Quando construiu a hoje São Petersburgo, o czar Pedro, o Grande (1672-1725), pretendia impor à Rússia, não só o que seria uma capital moderna, espelhada principalmente na glória da França, mas o seu corolário, isto é, mostrar ao Ocidente que o seu Império não era a de um povo bárbaro, e sim de uma nação civilizada, que tinha muito a dar à cultura, especialmente do Ocidente. A rigor, não estava sonhando muito alto. Na verdade, logo depois, a Rússia daria Pushkin, Gogol, Glinka, Korsakov, Tolstoy, Tchaikovsky, Stravinsky, e por aí afora.

Igualmente, a Brasília de Juscelino não parece ter sido projetada senão na invenção a serviço de um poder. Só que também na ilusão da sua virtualidade democrática.

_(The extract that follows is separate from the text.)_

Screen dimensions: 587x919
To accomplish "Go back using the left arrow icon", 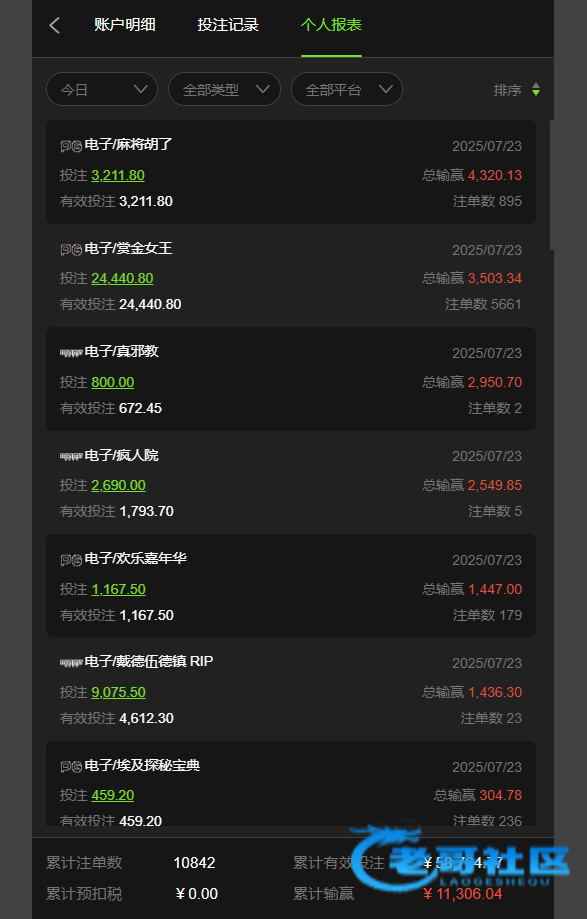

Diz-se isso porque, paradoxalmente, quando os militares deram o golpe de 64, nada lhes foi mais proveitoso do que a distância de Brasília do Brasil real
o longínquo das manifestações populares, a quase inacessibilidade dos protestos, dos reclamos e, sobretudo, a distância do Brasil cultural. Durante a ditadura, Brasília revelou-se cega, surda e muda. Descontem-se, portanto, as vantagens do poder para o poder, e as desvantagens para a própria Brasília e o País, tão longe dos centros culturais do norte, nordeste, do sul e sudeste, e se tem o que falta construir na capital e que já deve, aliás, estar sendo esboçada —, que é a cultura autóctone, a cultura da própria cidade. Especioso repetir que Brasília é uma cidade burocrática, com poucas opções culturais, e que isso não é bom.

 

O grande crítico e historiador contemporâneo italiano, Giulio Carlo Argan, resgatou o teórico renascentista Vasari para definir a arquitetura do edifício mais famoso de Florença o Santa Maria del Fiori: ela teria as redondezas do perfil das colinas em que se assentou a cidade. Brasília, pela sua horizontalidade, define-se muito bem no cerrado. Mas, por enquanto, é apenas uma forma, a forma da imponência quase assustadora do Brasil, que, mesmo os brasileiros, desconhecemos (afinal, Villa-Lobos é muito pouco escutado principalmente no Brasil). Seria um otimismo, digamos, elementar, almejar que, em vez de só poder, Brasília alcançasse a dimensão cultural que Nietzche via na arquitetura, que era também a de ser "acariciante", e que só a cultura, a grande cultura pode acrescentar?

 

O imenso país expresso na obra de Niemeyer e de Lúcio Costa talvez ainda perca por esperar. Ou não?